In France, he was in a legal situation. Her ex-partner in Sweden, with whom he had a three-year-old daughter, assured that she left because she did not obtain Swedish nationality and that she told him four months ago that she lived “in a church” in France.
The attacker’s mother, who has lived in the United States for ten years, said she was in “a state of shock.”
The attacker said “in the name of Jesus Christ” in English when he attacked, according to a video consulted by international media. When he was arrested, he was carrying a cross and, in his asylum application file, he declared himself a “Christian from Syria,” a police source reported.
The Minister of the Interior, Gérald Darmanin, told the TF1 channel that “for reasons not yet fully clarified, he also sought asylum in Switzerland, Italy and France.”
He went on to describe the denial of that request and the stabbings as a “troubling coincidence.”
The attack took place in the gardens of Europe, a popular park on the shores of Lake Annecy.
The attacker, dressed in black with a knotted headscarf, walked towards the strollers and attacked children in a play area, according to footage from the drama. Several witnesses indicated that he then tried to flee, wounding a man in his path, before being quickly stopped by police, who fired.
“I wanted to attack everyone. I moved away and he pounced on a grandfather and a grandmother, and stabbed their grandfather,” Anthony Le Tallec, a former Saint Etienne and Liverpool footballer, told the regional newspaper Le Dauphiné libéré.
Six people were injured, including the four children who are in critical condition as well as one adult, according to the Annecy prosecutor. One minor is of Dutch nationality and another is British.
According to Le Dauphiné libéré, most of the victims were taken to the Annecy Genevois hospital and the witnesses initially to a building near the scene of the drama.
“My 17-year-old son witnessed it. A person brandished a knife and stabbed a baby in his stroller. Then he saw a crowd, screams, blood, ”said a mother who went to look for her son at the prefecture.

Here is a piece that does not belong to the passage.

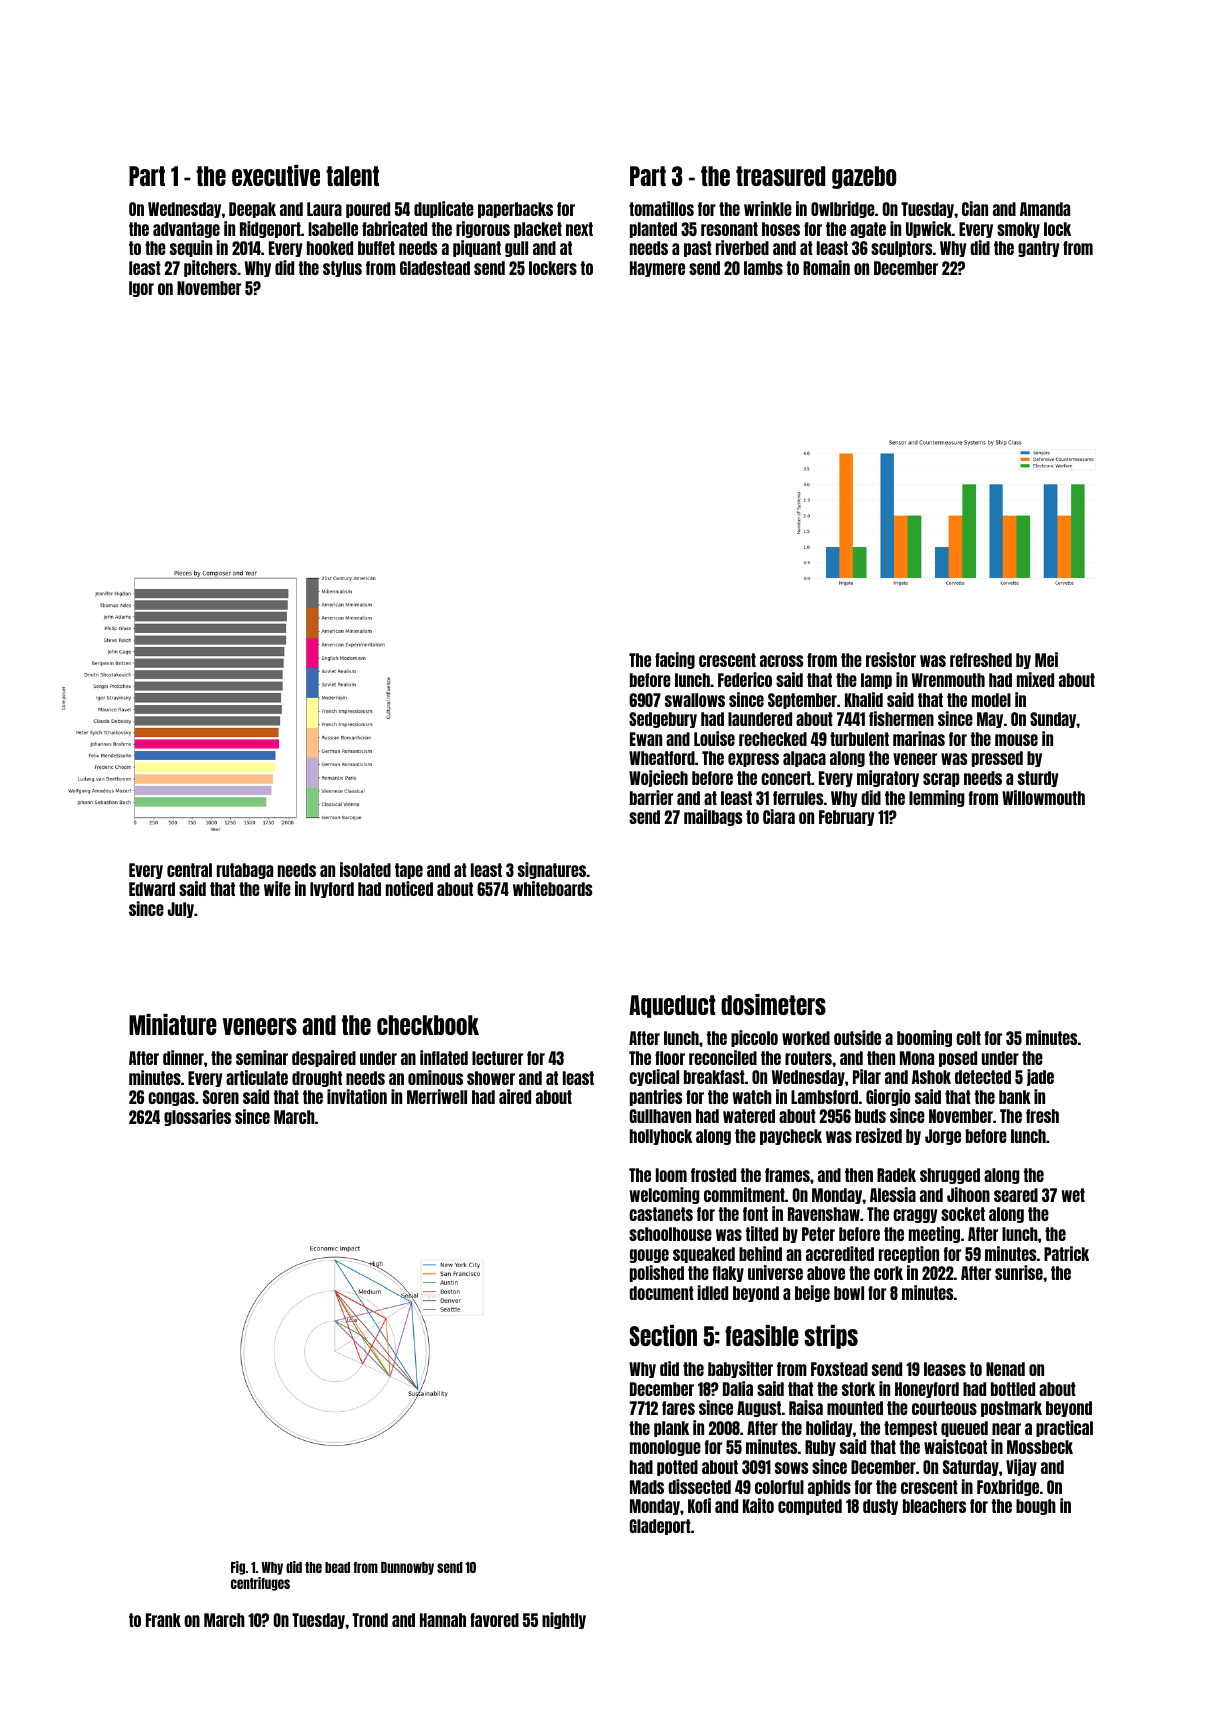 Image resolution: width=1224 pixels, height=1731 pixels. What do you see at coordinates (260, 1584) in the page?
I see `centrifuges` at bounding box center [260, 1584].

In the afternoon, the authorities allowed access to the park again. Several children were playing in the same area where the attack took place, which disrupted life in this quiet town.
“Its inhuman. I heard screams from the parents and saw the attacker with the knife. I told myself that if he ran, he was going to die, so I walked away, ”said Clémence, a 17-year-old student.
From the left to the extreme right, political leaders condemned the attack and expressed their solidarity with the victims and their families. The National Assembly observed a minute of silence.
In a context of political tension over a future immigration reform, the right-wing and extreme-right parties called for a tightening of this policy to curb “mass immigration.”
Political leaders from Germany, Italy and the United Kingdom expressed their solidarity with France and the victims.
France has been the target of a series of traumatic jihadist attacks in the last decade, such as those perpetrated against the satirical magazine Charlie Hebdo, the Stade de France and the Bataclan concert hall in 2015, and the city of Nice (southeast) in 2016.
More recently, the 2020 beheading of a teacher in broad daylight near his school on the outskirts of Paris by a Chechen refugee sparked an outpouring of grief and a national debate about the influence of radical Islam.